What are the benefits for bosses? Staff are likely to stay in the office longer and it creates a sense of camaraderie among co-workers. But it also ostracises people like me – the non-drinkers – who don’t partake in the merriment.
I once visited a large PR agency which had an impressive bar on one floor of their office, staffed by full-time bartenders. The publicist I was meeting showed it off to me proudly and then looked offended when I ordered a soda water. But that wasn’t as bad as the event organiser who accidentally CC’d me into an email about a cocktail party, writing, ‘Shall we invite Amy Molloy or not bother – she doesn’t drink!!!!’ Did my sobriety deserve so many exclamation marks?

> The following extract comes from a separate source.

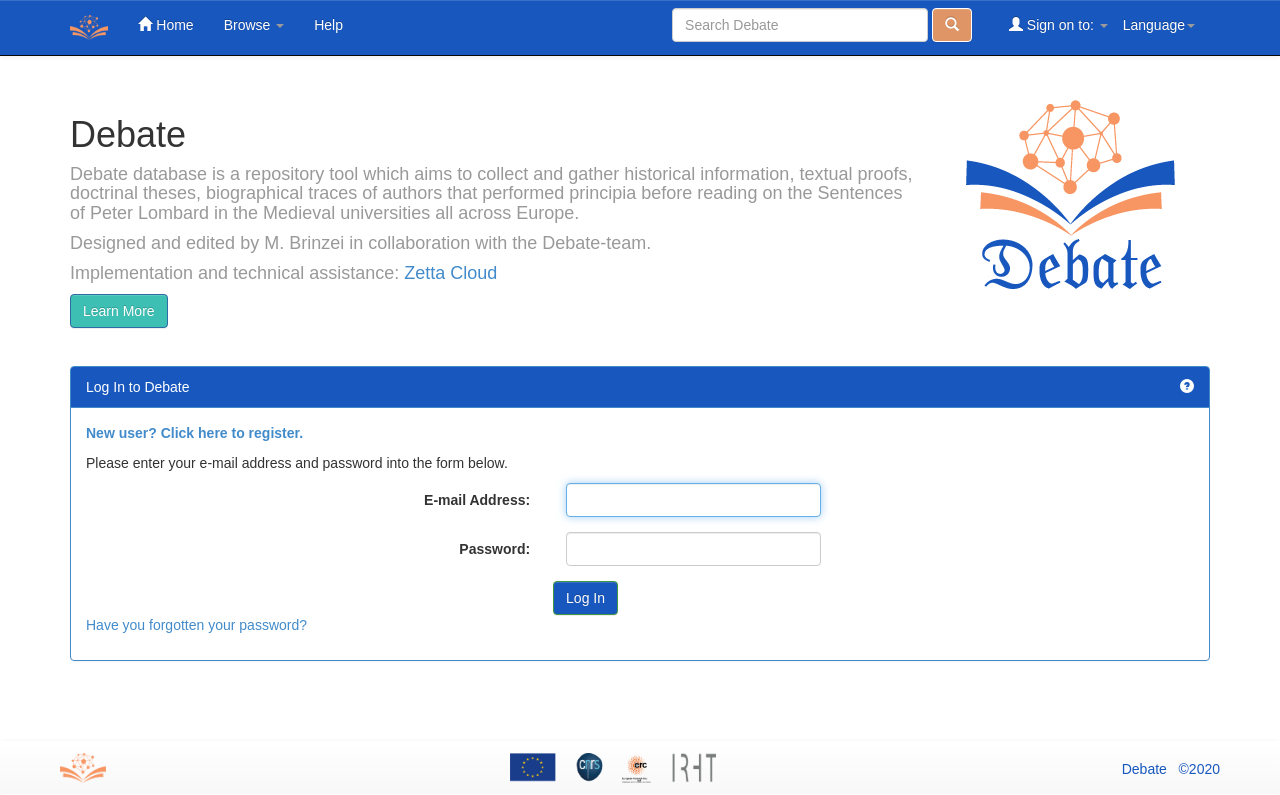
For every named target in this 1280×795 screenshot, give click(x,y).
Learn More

Over the years, I’ve developed tactics to feel part of the party. In bars, I never order a bottle of water because it screams ‘judgy health nut’ (the equivalent of taking a green smoothie to a house party). At events, I often bring a GoPro camera to ‘capture the fun’, when really I just want something in my hand other than a champagne glass. It’s also amazing how popular you become when people realise you’re a designated driver and happy to give them a lift home. And with work, I always push for breakfast meetings so drinking is not even an issue.
I still feel left out when I see Instagram photos of colleagues with their arms draped around each other in drunken unity. But I remind myself that real relationships – both personal and professional – sometimes take time to develop. It’s a little like my love life. Although drunk me was probably a far more memorable date, the guys I met in bars never stuck around for long the next morning. My fiancé, on the other hand, admits he didn’t kiss me on our first date because I was sober, and he was too nervous. But our relationship is more enduring than any of my drunken flings.
I may not be the wildest employee but I hope I have built a reputation as genuine, dependable and reliable. Those aren’t personality traits I ever found at the bottom of a bottle. I genuinely admire anyone who can be charming, funny and articulate when they’re drinking – and still go to work the next day without throwing up on the train. But that isn’t me. I was always an insecure, emotionally needy drinker, who veered between arrogant euphoria and crushing self-doubt. So however much I worry that sobriety is holding me back in my work life, I also know if you met that woman, you wouldn’t give her your business card.